I managed to work out a system for solving the two egg problem for n storey buildings while I was solving the problem.  It was the simplest path to completion for me.  I thought about it, and realized that unlike the n balls problem it does not lend itself to a constant operation period the way a given data set size for weighing balls does.  The maximally efficient system will be one that very consciously aims to be solved in a specific number of operations, and the trick is to determine that number.  One must drop from a given storey, then if it breaks start at one and work your way up to the next time it breaks.  If it doesn’t, jump up to a higher number by adding one less than the last number you added.  For instance, with a ten storey building, you’re best off starting at the fourth floor and, assuming you never break an egg before getting to the tenth, add three, then try again after adding two.  This means that if it breaks on the first try at the fourth floor, you max out at four tries, with four, then one, then two, then three.  If it doesn’t break, but does at seven, it still only takes four: four, seven, five, six.  And so on.  The same principle applies to twenty, forty, a hundred, or any other number of storeys in the building.
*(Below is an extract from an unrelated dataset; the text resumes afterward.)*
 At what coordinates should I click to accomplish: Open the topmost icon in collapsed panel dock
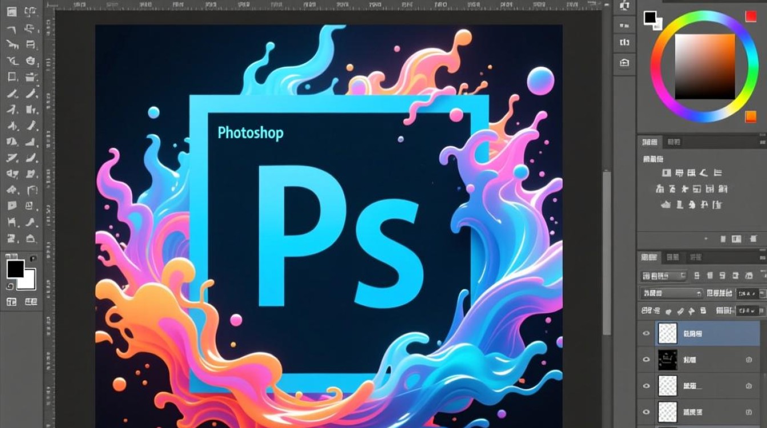click(x=624, y=6)
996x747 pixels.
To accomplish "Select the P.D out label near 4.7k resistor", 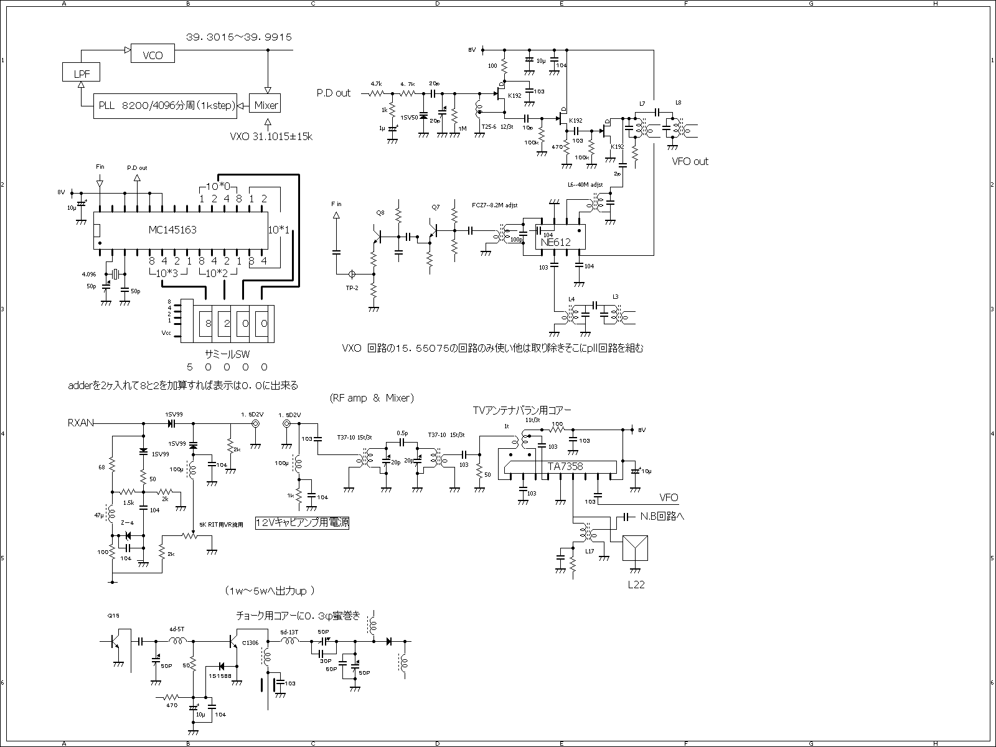I will click(333, 93).
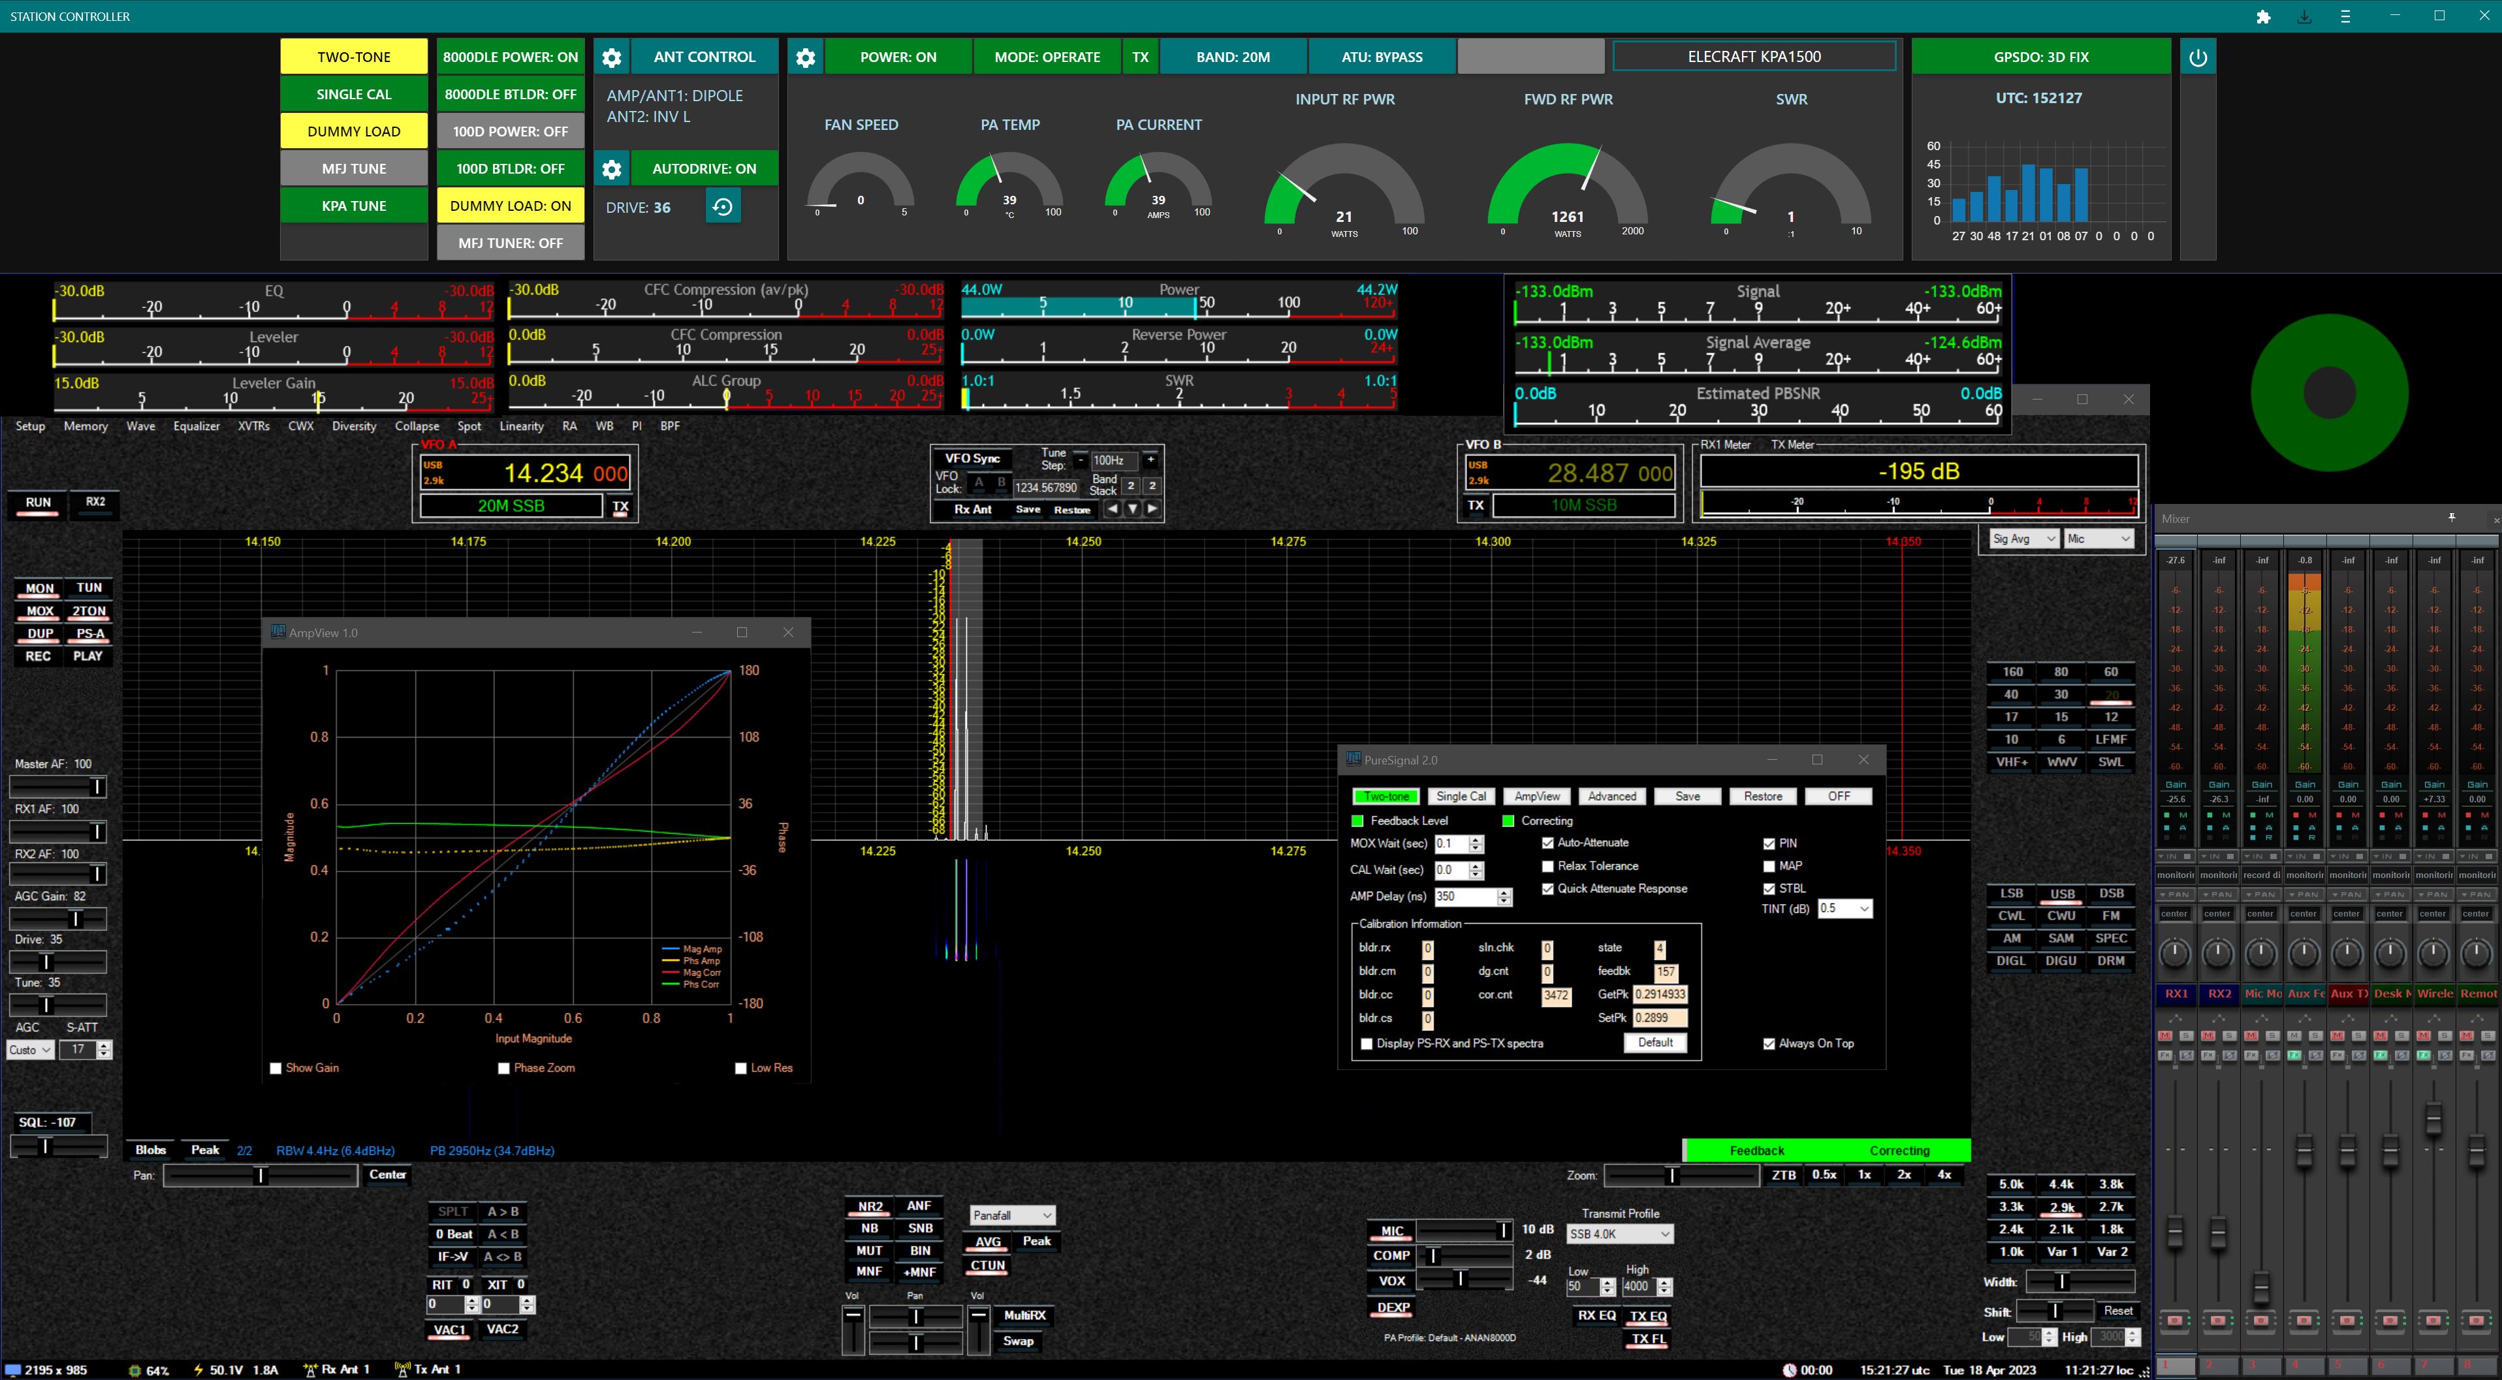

This magic starting number can be determined by counting backward from the number of total storeys in the building, in increments that increase in size by one each time.  To arrive at four, I started with ten and subtracted one.  Next, I subtracted two, then I subtracted three.  10 – 1 = 9.  9 – 2 = 7.  7 – 3 = 4.  It’s that simple.  There’s a two stage calculation involved: first, determine your “magic number”, and second, apply your test using that number as your starting point.

I haven’t yet attacked the problem of a set of n size for the n balls problem, basically because I didn’t have the epiphanic moment while solving the problem of realizing the underlying principle of it that I did with the two eggs problem.  Do any of you have ideas for how to approach it?